I recently had a query from a customer who was implementing intra-region peering between a VMware Transit Gateway and a native AWS Transit Gateway which would then be attached to a security VPC. Their requirement was to ensure that all VM connectivity from the SDDC would traverse the security VPC before egressing out to the internet or back to on-premises. This would require them to add a static route into the vTGW to point all traffic (0.0.0.0/0) to the peering attachment which connected the vTGW to the TGW. From there they would need to ensure the correct routing is in place on the TGW to send all traffic to the security VPC and also verify that the correct routes are in place for the reverse traffic:
This particular customer was looking to migrate out of an on-premises datacentre and going to utilise HCX to perform the migration. They also had a requirement to maintain IP addresses which required stretched layer 2 between on-premises and VMC on AWS. Since they were not licensed for the vSphere Distributed Switch we had to deployed the NSX Standalone edge for stretched layer 2.

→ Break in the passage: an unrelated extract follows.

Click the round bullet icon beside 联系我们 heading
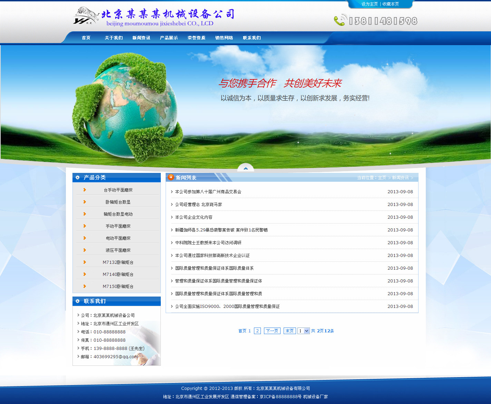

The customer had a few questions all based on what impact adding the default route into the vTGW to send all traffic to the TGW would have on the stretched layer 2 VPN tunnel as well as the HCX Interconnect tunnels. The short answer is nothing. The stretched layer 2 VPN and HCX will continue to function as long as they are configured to use the public IP addresses rather than the internal IP addresses. The reason this works is when you create a VPN (Layer 2, Policy or Routed based) we add a static route into the T0 for the remote public IP address with the next-hop being the Internet Gateway. Since this is a more specific route VPN traffic will continue to egress out of the Internet Gateway rather than take the default route to the vTGW. You can see below that I have created three VPN's with different remote public IPs:
If we then take a look at the T0 route table we can see three /32 routes for the remote public IPs we created above with the next-hop being the Internet Gateway:
HCX works differently in that the public IP addresses actually reside on the virtual appliances so we use a policy route to send traffic from the internet interface (If the external network profile was selected during the deployment of HCX) to the correct appliances and also for the return traffic.
The good news with all of this is that a vTGW can be safely integrated into your existing SDDC and can also potentially save on costs and latency since traffic does not have to traverse two Transit Gateways.